(Reuters) - Incyte Corp said it would stop testing its best-selling blood cancer drug, Jakafi (ruxolitinib), in solid tumor cancers after the treatment's effectiveness was found to be insufficient in a late-stage study, sending its shares down 16 percent premarket.
The company said it would discontinue a late-stage study testing the drug in pancreatic cancer and mid-stage studies in breast and lung cancers, two weeks after pulling the plug on another mid-stage trial in colorectal cancer.
Treating solid tumors was viewed as an important pillar of future growth for the company in 2016, J.P. Morgan Securities analysts said, adding the move may not be a major surprise.
The decision will also likely put more pressure on Incyte's other drug candidate, epacadostat, which is also being tested in multiple solid tumor indications, the analysts wrote.
Incyte said it would continue to evaluate the drug in hematology indications.

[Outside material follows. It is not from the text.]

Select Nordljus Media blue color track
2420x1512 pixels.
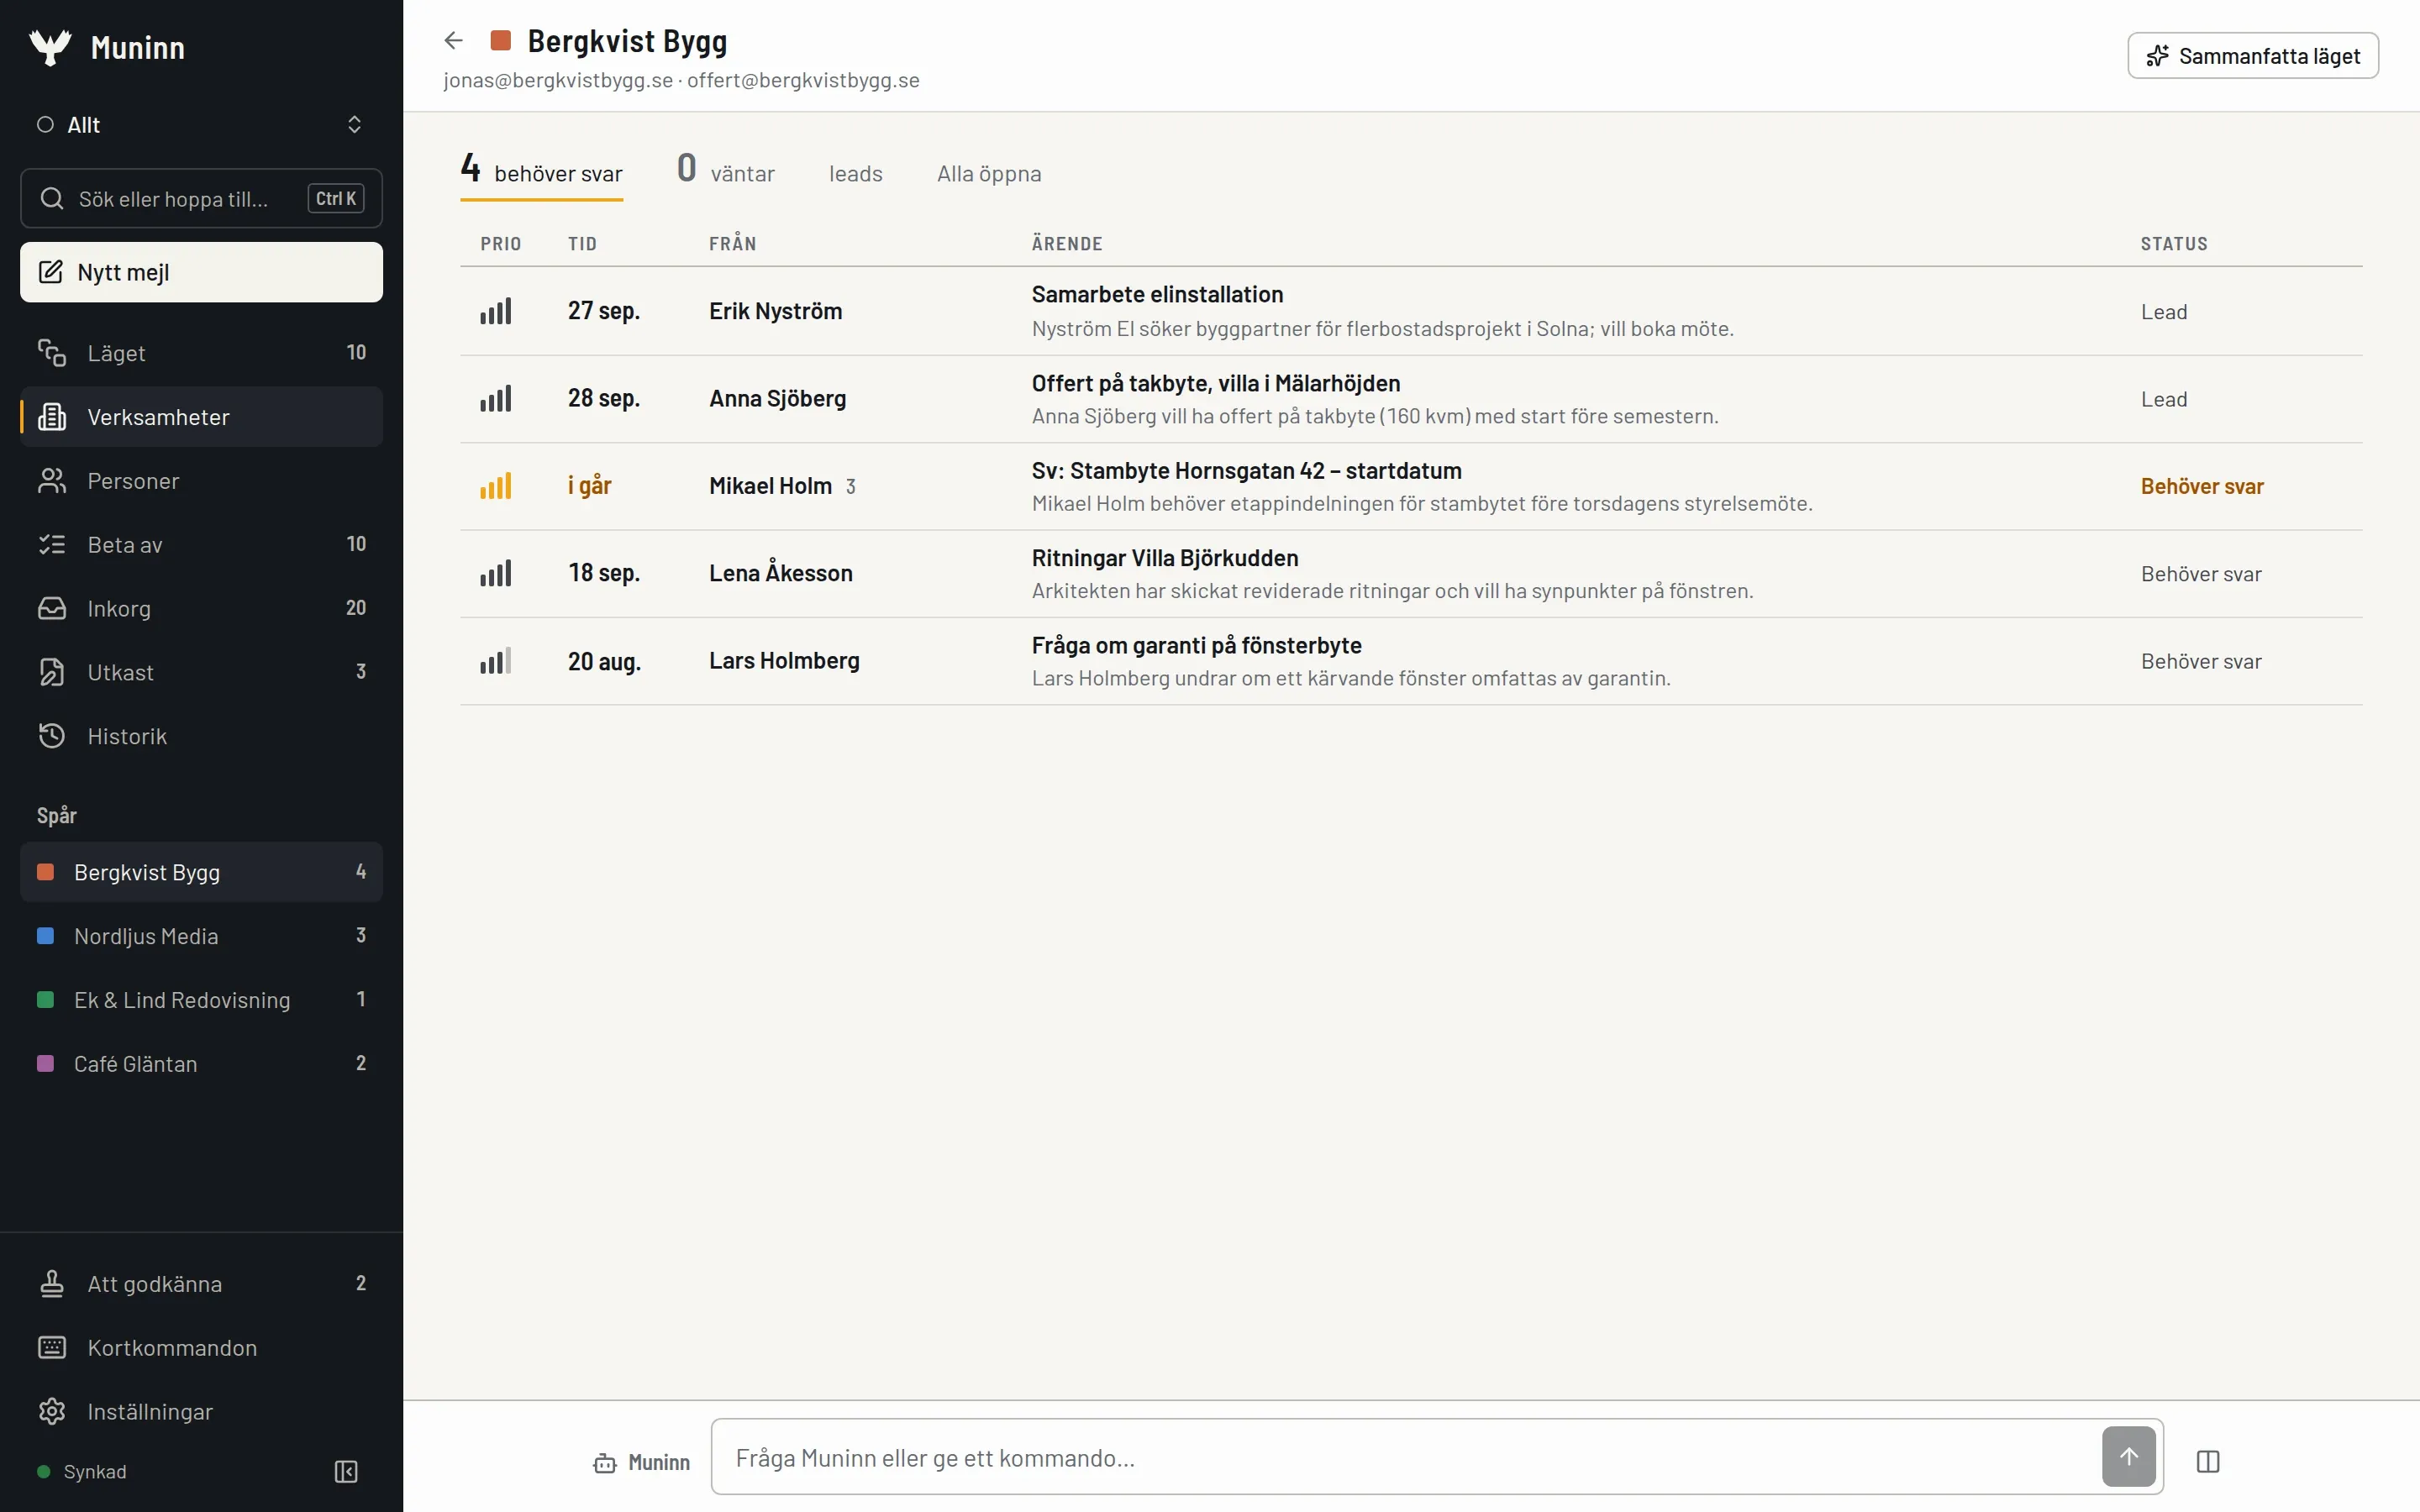(x=201, y=936)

Jakafi, the company's biggest revenue generator, is approved to treat patients with polycythemia vera and mylofibrosis.
The drug raked in net product revenue of $601 million in 2015, a 68 percent jump from a year earlier.

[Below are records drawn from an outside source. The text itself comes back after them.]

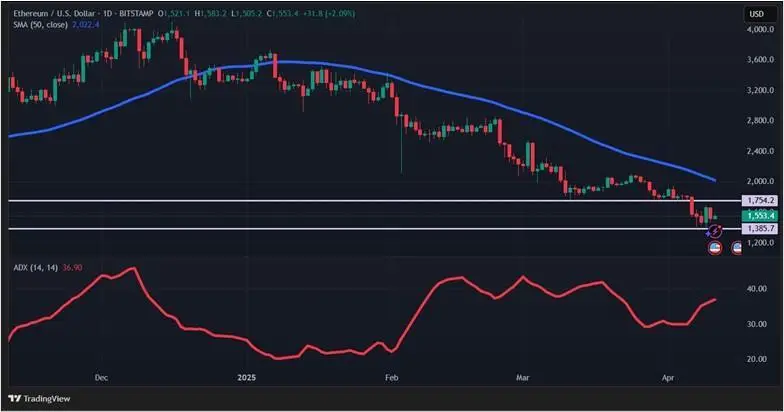Open the rightmost US flag event marker
This screenshot has width=784, height=412.
[737, 247]
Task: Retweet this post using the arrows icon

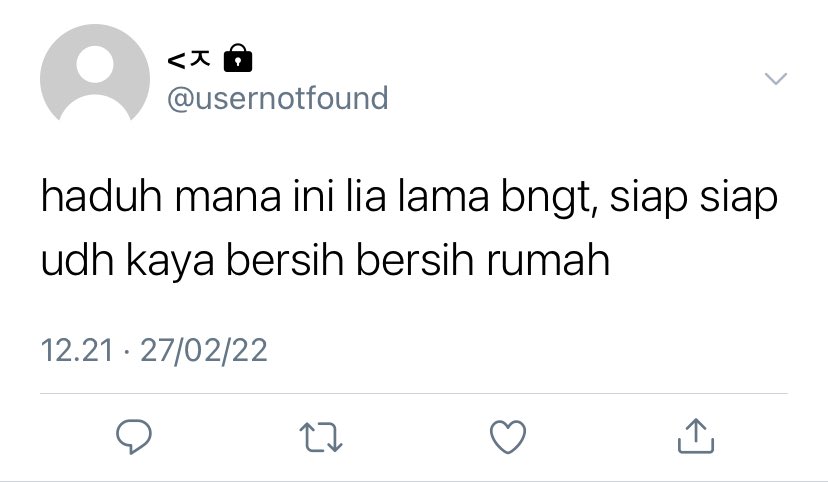Action: (321, 437)
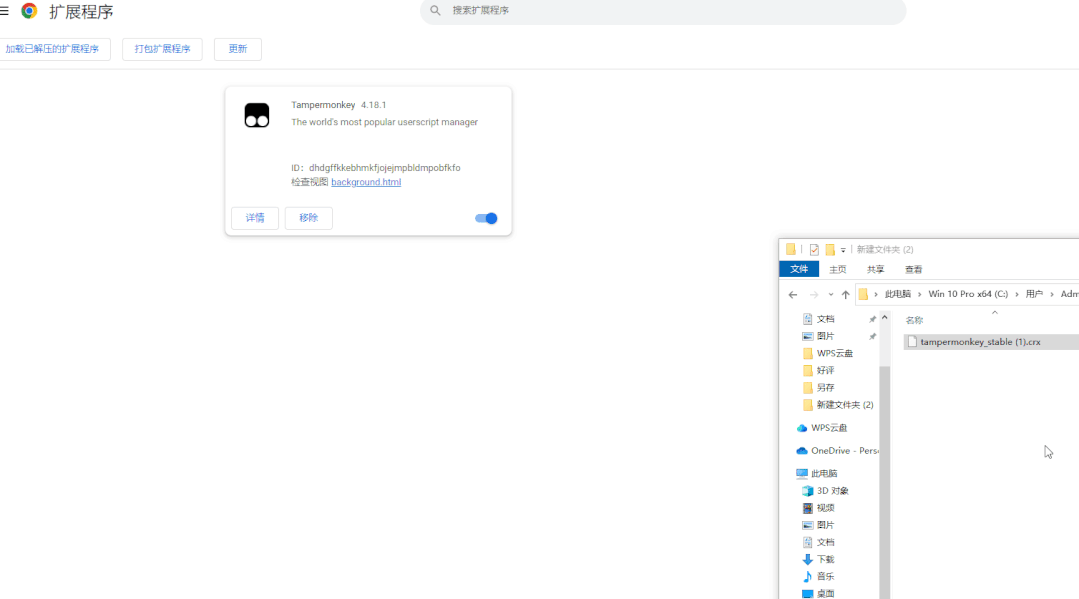
Task: Open the recent locations dropdown arrow
Action: (x=830, y=295)
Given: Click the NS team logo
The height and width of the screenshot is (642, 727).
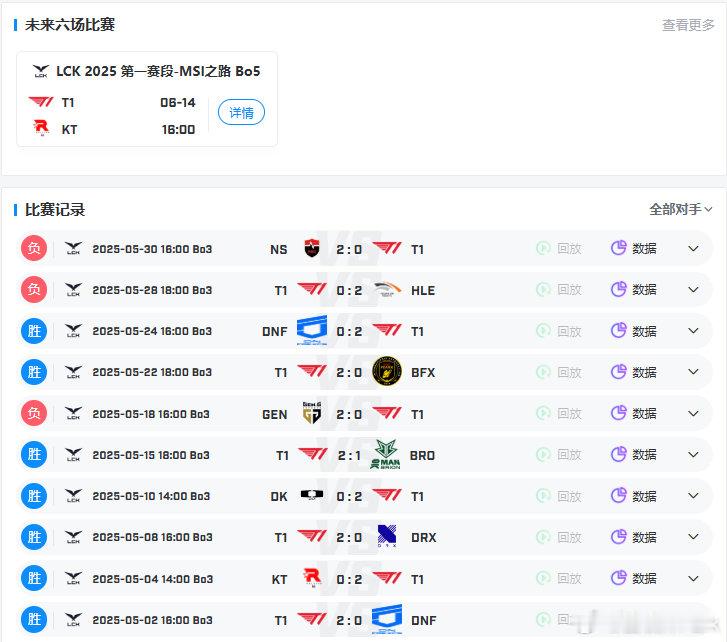Looking at the screenshot, I should (x=312, y=248).
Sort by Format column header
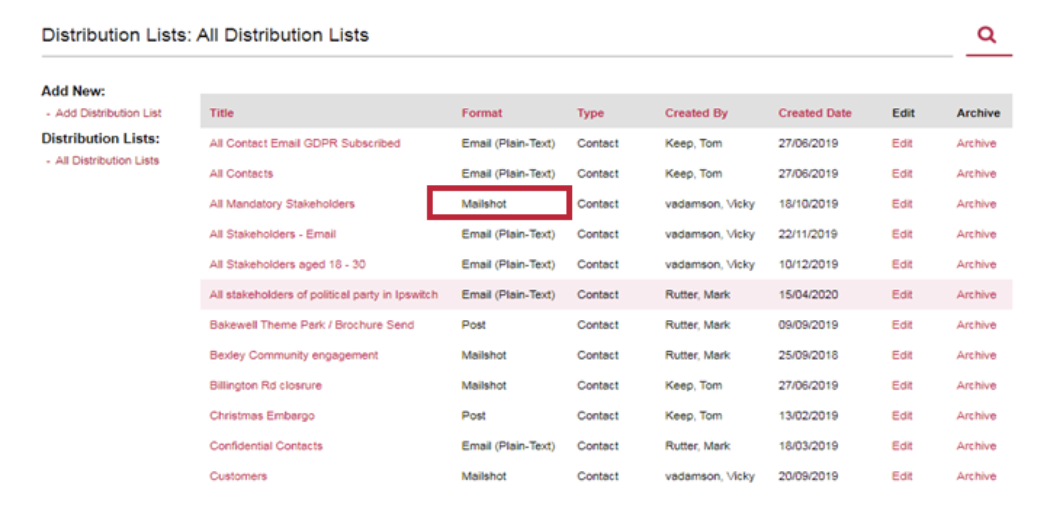 [482, 113]
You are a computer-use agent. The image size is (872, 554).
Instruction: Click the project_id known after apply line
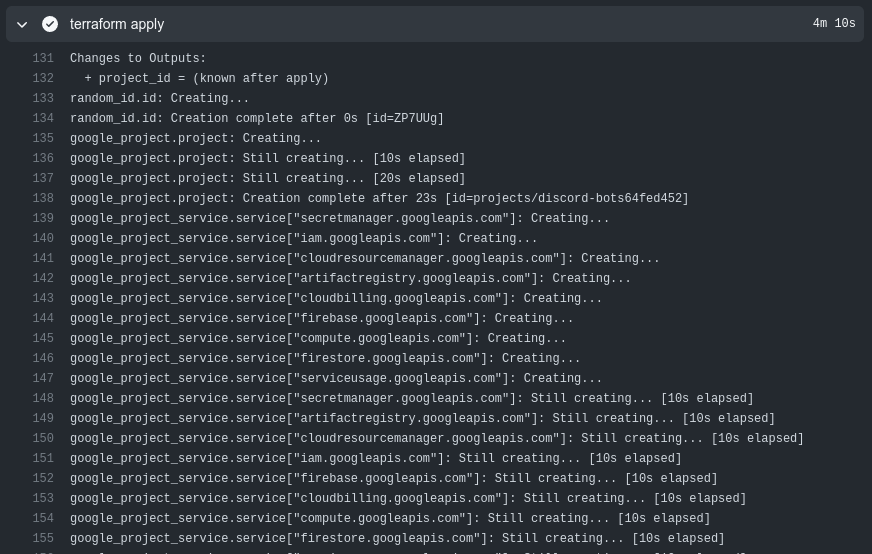(x=206, y=78)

Sales of Jakafi also helped the company top Wall Street's revenue estimate for the three months ended December, the fourth straight quarterly beat.
Jakafi works by inhibiting the enzymes, Janus Associated Kinase (JAK) 1 and 2, that are involved in regulating blood and immunological functioning.

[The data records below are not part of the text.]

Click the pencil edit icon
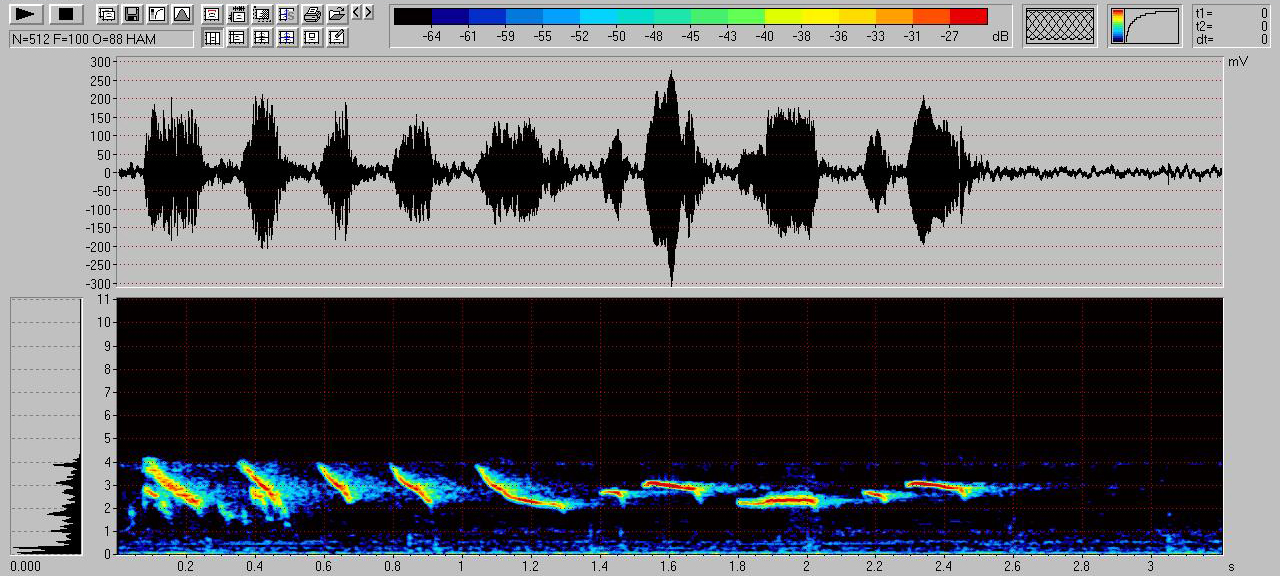 pos(337,38)
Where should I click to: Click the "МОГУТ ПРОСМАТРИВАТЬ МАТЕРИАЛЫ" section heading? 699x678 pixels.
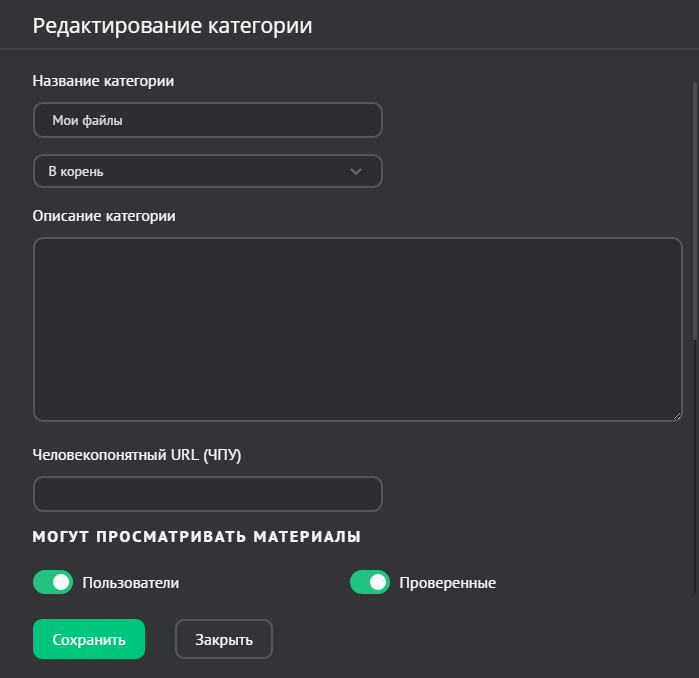(x=196, y=537)
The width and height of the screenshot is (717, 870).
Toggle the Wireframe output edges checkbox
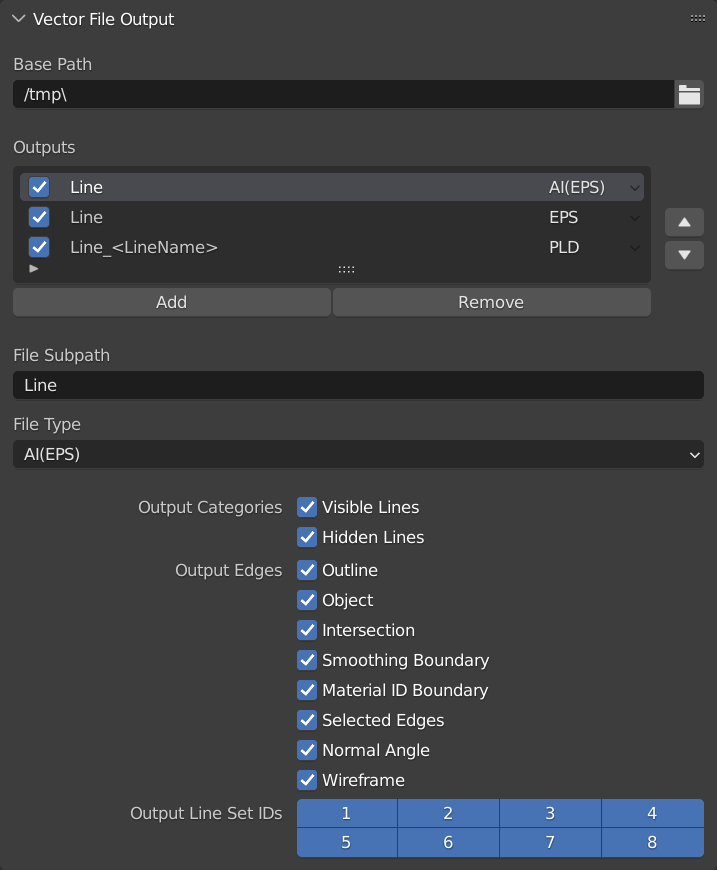coord(307,780)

Incyte said on Thursday the decision to test the drug in solid tumors followed a mid-stage study that suggested survival benefit in patients.
"Unfortunately, the larger studies did not confirm this hypothesis," Chief Drug Development Officer Rich Levy said.
Incyte's shares were down 15.36 percent at $61.20 before the bell. The stock had fallen 33 pct this year to Wednesday, compared with a 26 percent drop in the broader Nasdaq Biotechnology Index.